Sìfēn yì jílüè sījì 四分義極略私記

Maximally Abbreviated Private Records on the Doctrine of the Four Divisions by 忠算 (撰)

About the work

A two-fascicle Hossō sub-commentary on Zenju’s KR6t0017 Wéishí fēnliàng jué by Chūsan 忠算 (also read Tadasan, “Saidai-ji bettō Chūsan”), the late-Heian / early-Kamakura Saidai-ji 西大寺 administrator-monk. The work — “Maximally Abbreviated Private Records” — is precisely what the title says: the most compressed possible exposition of the four-division doctrine, distilling Zenju’s treatise into a study-manual for use by Hossō students. As the 1750 Kan’en re-engraving preface by Genki 賢基 puts it: “Among the southern-capital old masters who treated Hossō, only Zenju is worthwhile. Now Shōshitsu Chūsan-shi, basing himself on Zenju’s Bunryō-ketsu*, has made these private records — they too are worthwhile.*“

Abstract

Authorship and dating: The author’s signature in the body of the text reads “Saidai-ji bettō Chūsan zhuàn” 西大寺別當忠算撰 — “Chūsan, bettō (administrator) of Saidai-ji, has composed this.” Chūsan 忠算 (DILA A000625) is documented only by this canonical attribution and the office title; the Saidai-ji administrator role places him in the late Heian or early Kamakura period (Saidai-ji was a major imperial monastery from its 8th-century foundation, but the bettō role as documented in monastic records flourished from the 11th century). He should not be confused with the similarly-named Chūzan 仲算 (KR6t0016 author, 935–976), with whom he is often confused: the two are different persons, written with different characters (忠 vs 仲), though both pronounced Chūsan / Chūzan.

Without more precise external evidence, the composition date is bracketed at the broad range plausible for the Saidai-ji bettō who would have worked from Zenju’s Bunryō-ketsu: notBefore = 1050, notAfter = 1200.

Doctrinal content: Chūsan’s work is structured as a question-and-answer compendium on the four divisions of consciousness (sìfēn 四分). The opening question — “How many gates does the master’s commentary employ in treating the four divisions?” — receives the answer: “The principal commentary establishes no specific gates for the explanation. Only Zenju Sōjō’s Bunryō-ketsu has two gates: one is the self-essence gate; the other is the question-and-answer differentiation gate.” Chūsan then proceeds to systematise the four divisions under Zenju’s two-gate scheme, supplying his own examples and addressing the standard fángnàn (spoiling-objections) of the Yuima-e debate tradition.

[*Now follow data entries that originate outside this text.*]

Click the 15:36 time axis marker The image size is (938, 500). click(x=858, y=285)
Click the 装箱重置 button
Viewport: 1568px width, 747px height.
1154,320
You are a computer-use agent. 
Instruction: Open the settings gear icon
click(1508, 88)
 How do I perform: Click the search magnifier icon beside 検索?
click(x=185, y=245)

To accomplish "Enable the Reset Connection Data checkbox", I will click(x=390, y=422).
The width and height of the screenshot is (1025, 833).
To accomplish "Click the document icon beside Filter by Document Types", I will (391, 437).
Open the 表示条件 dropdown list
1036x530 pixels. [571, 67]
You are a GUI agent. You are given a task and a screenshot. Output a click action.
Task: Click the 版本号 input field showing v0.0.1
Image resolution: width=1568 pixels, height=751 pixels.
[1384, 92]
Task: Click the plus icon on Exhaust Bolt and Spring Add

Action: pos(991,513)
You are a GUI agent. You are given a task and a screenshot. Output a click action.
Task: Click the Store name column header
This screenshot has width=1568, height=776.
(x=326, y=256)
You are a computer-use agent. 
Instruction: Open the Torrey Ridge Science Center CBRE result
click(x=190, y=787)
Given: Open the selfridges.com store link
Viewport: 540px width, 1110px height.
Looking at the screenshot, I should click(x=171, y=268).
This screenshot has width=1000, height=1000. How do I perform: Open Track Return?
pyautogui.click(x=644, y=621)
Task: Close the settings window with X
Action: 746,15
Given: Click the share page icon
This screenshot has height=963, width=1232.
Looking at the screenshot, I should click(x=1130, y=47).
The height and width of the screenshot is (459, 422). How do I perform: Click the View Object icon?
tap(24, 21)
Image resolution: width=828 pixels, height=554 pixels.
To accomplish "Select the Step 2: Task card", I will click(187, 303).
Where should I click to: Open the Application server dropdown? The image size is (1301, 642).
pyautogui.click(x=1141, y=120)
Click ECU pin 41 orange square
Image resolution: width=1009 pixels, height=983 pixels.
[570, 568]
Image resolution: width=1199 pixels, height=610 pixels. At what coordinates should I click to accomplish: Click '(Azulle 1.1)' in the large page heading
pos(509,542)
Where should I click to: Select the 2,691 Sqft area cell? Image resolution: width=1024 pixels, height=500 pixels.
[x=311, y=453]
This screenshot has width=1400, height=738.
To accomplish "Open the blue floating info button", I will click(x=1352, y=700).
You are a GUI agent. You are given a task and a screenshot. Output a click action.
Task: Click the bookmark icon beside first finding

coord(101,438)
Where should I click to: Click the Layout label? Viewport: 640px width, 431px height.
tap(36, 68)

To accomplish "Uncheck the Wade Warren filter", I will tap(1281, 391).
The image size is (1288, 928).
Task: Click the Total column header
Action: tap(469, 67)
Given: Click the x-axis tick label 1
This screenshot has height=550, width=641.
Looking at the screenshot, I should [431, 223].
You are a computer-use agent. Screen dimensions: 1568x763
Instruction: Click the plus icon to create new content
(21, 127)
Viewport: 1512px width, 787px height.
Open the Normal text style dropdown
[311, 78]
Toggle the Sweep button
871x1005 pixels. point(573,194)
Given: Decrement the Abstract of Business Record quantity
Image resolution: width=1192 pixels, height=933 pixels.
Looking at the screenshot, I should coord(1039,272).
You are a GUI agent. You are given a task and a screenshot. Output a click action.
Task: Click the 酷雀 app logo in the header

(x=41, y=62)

The work entered the Edo Hossō curriculum through the 1750 Genki reprint, which corrected the prior printed edition by collating against a better manuscript. As Genki notes in his preface: “To pursue Hossō learning one must first be conversant with the four divisions; once the four divisions are clear, the consciousness-only doctrine and principle is self-evident. Therefore this sījì cannot but be read.

Translations and research

  • No substantial Western-language secondary literature located.
  • Mochizuki, Bukkyō daijiten, s.v. Chūsan 忠算 (the Saidai-ji bettō) and Shibun gi gokuryaku shiki 四分義極略私記.
  • Yūki Reimon 結城令聞, Yuishikigaku tenseki-shi 唯識学典籍志.

Other points of interest

The work is one of the few medieval Japanese Hossō texts that explicitly treat the four divisions of consciousness as a stand-alone doctrinal topic, separated from the larger Chéng wéishí lùn exegetical apparatus. As the principal sub-commentary on Zenju’s KR6t0017 Bunryō-ketsu, it documents the long Heian-Kamakura continuity of the Zenju tradition and its eventual entrance into the Edo Hossō curriculum via the Saidai-ji transmission line.

  • CBETA: T71n2322
  • DILA authority: A000625 (忠算)
  • Primary commentarial source: KR6t0017 Wéishí fēnliàng jué by 善珠.